→ **Your task**
Among the entries, which lines carry the string "name"? Copy every one.

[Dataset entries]
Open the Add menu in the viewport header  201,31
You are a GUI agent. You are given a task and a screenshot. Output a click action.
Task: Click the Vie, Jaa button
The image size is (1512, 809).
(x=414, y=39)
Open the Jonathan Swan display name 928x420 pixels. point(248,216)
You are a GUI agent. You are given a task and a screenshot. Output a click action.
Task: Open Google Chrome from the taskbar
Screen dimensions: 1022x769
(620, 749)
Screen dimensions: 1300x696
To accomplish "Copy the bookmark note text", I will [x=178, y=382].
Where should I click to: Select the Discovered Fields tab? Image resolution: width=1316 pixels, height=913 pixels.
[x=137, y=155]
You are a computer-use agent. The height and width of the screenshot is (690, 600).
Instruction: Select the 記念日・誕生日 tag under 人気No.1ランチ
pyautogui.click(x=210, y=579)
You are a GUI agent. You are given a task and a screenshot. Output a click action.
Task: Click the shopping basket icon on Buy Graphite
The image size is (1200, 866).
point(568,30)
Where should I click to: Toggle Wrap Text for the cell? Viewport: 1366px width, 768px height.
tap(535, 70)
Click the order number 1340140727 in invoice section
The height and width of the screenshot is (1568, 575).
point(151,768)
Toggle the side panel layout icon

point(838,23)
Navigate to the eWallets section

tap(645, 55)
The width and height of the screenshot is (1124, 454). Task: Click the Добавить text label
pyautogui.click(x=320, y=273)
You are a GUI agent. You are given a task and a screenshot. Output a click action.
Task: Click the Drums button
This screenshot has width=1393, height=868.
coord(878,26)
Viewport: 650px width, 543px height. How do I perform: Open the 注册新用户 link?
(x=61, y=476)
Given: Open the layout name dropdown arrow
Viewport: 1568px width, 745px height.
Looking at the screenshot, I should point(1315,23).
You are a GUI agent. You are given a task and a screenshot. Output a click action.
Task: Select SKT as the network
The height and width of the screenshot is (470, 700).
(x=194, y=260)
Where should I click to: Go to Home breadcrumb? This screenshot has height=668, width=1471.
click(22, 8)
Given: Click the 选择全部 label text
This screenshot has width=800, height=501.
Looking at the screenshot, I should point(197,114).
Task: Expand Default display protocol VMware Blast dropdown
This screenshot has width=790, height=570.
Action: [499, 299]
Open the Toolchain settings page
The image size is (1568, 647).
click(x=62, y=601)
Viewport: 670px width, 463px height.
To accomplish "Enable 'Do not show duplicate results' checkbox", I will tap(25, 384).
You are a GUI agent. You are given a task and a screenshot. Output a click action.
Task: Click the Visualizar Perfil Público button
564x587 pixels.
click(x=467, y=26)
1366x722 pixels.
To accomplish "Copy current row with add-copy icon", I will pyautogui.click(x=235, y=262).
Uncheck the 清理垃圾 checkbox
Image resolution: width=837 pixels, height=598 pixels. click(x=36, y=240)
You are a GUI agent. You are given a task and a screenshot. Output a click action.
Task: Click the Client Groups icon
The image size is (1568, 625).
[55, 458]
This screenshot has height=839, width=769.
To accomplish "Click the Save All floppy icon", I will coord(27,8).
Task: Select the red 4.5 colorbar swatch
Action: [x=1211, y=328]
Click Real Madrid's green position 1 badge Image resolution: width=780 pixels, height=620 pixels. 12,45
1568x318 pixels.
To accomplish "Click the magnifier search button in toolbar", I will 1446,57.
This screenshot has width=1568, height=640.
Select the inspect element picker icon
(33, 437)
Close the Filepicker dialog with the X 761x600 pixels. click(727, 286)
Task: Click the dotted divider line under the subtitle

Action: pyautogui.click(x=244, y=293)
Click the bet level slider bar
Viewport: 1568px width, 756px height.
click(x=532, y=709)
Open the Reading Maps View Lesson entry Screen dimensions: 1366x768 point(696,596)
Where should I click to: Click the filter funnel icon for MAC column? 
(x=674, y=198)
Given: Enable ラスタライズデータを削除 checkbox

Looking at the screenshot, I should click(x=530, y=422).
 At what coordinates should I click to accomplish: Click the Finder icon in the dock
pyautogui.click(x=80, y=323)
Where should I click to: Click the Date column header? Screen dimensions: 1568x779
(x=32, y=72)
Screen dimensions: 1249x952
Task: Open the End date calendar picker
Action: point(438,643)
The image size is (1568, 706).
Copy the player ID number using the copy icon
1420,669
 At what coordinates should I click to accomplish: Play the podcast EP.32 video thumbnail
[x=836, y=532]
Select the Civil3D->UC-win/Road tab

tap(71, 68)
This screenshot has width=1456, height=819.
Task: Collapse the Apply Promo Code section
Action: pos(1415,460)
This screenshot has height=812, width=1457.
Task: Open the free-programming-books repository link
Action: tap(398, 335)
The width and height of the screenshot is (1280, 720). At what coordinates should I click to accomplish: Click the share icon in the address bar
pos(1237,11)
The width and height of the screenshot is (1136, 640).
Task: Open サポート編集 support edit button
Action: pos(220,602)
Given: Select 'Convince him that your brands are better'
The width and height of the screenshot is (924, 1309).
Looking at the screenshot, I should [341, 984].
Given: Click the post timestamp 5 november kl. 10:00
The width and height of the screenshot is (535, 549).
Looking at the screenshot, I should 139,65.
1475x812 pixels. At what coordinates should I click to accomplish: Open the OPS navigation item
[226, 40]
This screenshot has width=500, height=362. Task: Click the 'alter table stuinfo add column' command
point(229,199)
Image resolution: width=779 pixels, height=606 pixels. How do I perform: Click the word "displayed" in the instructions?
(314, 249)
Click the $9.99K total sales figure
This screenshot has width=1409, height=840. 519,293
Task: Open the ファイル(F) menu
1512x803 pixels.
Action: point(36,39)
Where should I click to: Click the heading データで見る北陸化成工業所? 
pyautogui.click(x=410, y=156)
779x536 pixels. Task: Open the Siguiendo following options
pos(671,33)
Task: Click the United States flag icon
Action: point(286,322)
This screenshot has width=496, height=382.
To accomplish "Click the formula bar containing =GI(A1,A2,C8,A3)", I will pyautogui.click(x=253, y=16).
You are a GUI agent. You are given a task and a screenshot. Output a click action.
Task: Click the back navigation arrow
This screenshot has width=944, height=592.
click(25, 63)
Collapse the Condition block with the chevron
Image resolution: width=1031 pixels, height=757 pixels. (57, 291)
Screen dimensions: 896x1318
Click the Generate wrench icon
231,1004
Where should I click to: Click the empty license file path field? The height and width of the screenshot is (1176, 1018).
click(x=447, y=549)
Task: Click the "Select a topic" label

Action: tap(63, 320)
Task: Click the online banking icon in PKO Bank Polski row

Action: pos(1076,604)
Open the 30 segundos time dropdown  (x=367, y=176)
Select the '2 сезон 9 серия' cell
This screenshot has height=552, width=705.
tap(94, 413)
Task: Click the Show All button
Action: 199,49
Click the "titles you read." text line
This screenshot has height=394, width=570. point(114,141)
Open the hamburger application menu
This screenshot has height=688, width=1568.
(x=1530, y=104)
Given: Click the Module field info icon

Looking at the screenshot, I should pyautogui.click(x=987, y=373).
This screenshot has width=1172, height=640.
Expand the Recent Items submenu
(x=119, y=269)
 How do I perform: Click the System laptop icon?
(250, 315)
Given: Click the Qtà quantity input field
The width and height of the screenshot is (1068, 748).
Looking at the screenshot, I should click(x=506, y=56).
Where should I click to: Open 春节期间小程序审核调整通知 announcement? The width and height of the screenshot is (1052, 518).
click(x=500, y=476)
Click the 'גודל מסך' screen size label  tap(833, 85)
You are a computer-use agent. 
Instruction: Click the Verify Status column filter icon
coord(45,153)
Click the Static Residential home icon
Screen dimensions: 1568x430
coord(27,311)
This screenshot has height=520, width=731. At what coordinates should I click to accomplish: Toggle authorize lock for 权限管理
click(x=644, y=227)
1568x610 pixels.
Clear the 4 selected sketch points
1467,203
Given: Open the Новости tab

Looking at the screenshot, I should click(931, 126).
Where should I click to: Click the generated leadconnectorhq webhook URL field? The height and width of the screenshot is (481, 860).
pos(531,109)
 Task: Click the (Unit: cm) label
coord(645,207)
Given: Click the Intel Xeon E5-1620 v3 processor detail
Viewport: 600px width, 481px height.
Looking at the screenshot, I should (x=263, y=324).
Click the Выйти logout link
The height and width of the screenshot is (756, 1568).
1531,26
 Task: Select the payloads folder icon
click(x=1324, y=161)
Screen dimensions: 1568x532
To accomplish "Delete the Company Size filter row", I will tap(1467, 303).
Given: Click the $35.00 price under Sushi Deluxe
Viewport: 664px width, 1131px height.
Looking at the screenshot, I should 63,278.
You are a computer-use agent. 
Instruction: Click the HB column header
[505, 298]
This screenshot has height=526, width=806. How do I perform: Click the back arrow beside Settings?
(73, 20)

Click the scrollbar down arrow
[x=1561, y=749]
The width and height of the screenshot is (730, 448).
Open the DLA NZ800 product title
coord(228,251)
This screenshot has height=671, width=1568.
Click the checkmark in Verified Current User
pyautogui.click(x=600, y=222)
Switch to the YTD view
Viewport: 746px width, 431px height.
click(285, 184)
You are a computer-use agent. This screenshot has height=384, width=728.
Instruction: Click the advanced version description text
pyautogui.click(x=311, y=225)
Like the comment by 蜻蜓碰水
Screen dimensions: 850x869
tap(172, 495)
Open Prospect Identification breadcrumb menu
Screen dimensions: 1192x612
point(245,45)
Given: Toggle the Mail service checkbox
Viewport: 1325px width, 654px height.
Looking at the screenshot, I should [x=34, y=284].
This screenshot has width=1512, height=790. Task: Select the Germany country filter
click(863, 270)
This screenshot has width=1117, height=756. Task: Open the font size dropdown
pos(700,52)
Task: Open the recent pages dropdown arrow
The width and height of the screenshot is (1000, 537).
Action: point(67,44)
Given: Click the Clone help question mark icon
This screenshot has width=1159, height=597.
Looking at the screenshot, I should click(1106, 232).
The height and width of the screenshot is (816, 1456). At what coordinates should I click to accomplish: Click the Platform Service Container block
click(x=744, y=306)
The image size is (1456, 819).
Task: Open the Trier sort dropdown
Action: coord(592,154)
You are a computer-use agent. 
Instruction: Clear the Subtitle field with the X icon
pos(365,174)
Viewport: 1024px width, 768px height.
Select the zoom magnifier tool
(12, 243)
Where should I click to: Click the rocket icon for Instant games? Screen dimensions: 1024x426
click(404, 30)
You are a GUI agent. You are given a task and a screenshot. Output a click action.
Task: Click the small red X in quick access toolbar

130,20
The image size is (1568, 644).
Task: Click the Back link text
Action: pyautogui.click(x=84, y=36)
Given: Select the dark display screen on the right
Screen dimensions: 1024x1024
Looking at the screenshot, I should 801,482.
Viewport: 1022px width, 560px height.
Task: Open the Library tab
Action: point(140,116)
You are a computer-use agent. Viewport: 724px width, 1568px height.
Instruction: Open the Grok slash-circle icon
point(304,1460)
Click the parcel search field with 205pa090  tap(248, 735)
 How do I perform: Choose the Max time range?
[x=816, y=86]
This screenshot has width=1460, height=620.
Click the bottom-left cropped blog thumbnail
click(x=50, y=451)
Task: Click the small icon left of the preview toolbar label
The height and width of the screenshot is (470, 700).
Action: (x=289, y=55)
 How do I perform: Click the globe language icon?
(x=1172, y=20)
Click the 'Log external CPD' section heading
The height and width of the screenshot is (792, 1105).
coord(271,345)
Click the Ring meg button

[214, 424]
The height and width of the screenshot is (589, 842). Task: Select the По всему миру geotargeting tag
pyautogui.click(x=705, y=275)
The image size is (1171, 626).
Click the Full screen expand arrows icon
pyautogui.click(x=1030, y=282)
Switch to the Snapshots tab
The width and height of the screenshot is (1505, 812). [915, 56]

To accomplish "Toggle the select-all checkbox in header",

→ **Expected output**
Open the Jonathan Swan display name 928x420 pixels. point(248,216)
Given: Open the layout name dropdown arrow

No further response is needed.